W mroźny wtorkowy poranek 21 marca nasi wolontariusze pojawili się w Skoczowie. Data nie była przypadkowa, bo tego dnia jest obchodzony Światowy Dzień Osób z Zespołem Downa. Niestety w Polsce są zabijane nienarodzone dzieci z zespołem Downa, pozwala na to prawo, dlatego chcieliśmy po raz kolejny pokazać jak ważne jest każde życie. Jak wielki ma ono sens oraz jak straszny jest moment, gdy chce się je odebrać niewinnemu dziecku.
Był spory ruch, miejsce w którym staliśmy to główna ulica, znajdująca się naprzeciw dworca autobusowego. Wiele osób zatrzymując się w ciszy, spoglądało na baner przedstawiający ofiary aborcji. Część z nich podchodziła, by pochwalić inicjatywę, dodać otuchy i odwagi do dalszej walki w obronie najmniejszych. Starsza pani opowiedziała nam historię swojego życia, trudną historię. Jakże piękne było to świadectwo przywiązania do wartości, rodziny, miłości do dzieci, ludzi. Takich kobiet trzeba zdecydowanie więcej w obecnych czasach.

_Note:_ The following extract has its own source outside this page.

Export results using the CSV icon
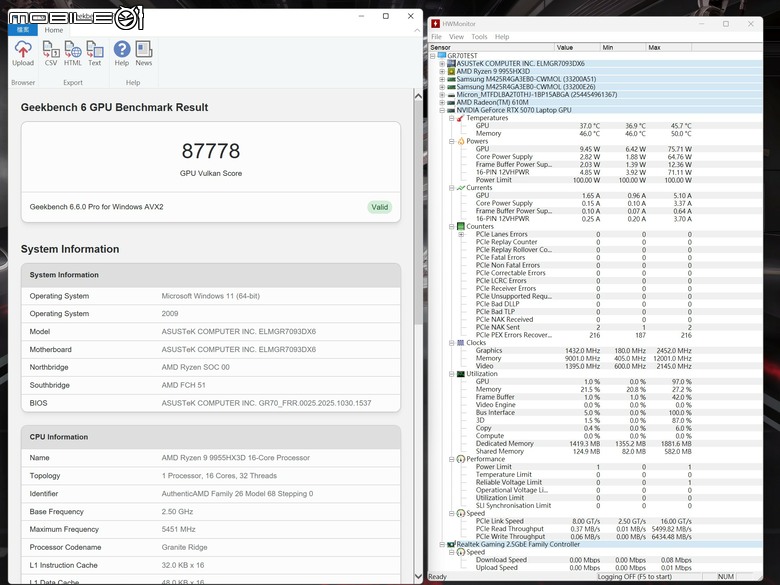Viewport: 780px width, 585px height. (51, 49)
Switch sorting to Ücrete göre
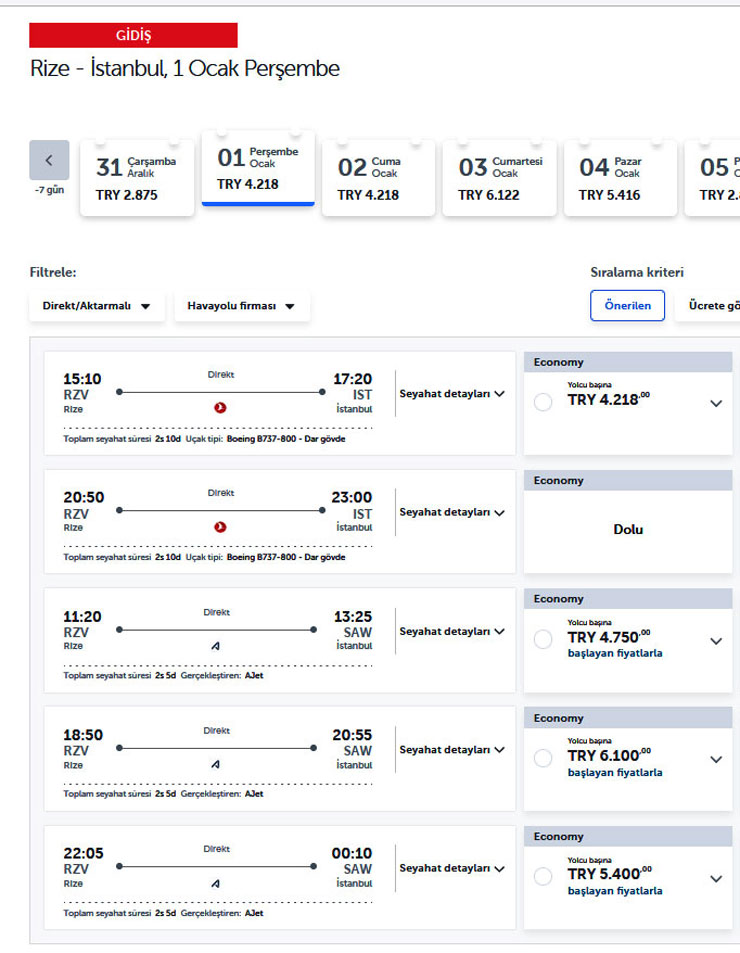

Nie obyło się bez „pukania w czoło” a także wyzwisk. Pod koniec pikiety na horyzoncie pojawiły się dwie młode kobiety. Jak się po chwili okazało, były one niestety zdecydowanym przeciwieństwem wspomnianej wcześniej starszej pani. Stanęły przed nami robiąc nam zdjęcia, strasząc policją. Wszystko to było okraszone wulgaryzmami i pokazywaniem „środkowego palca”. Odchodząc krzyczały w naszą stronę „moja macica, moja kaplica”, tylko, że macice w których rozgrywa się dramat aborcji to nie kaplice a kostnice!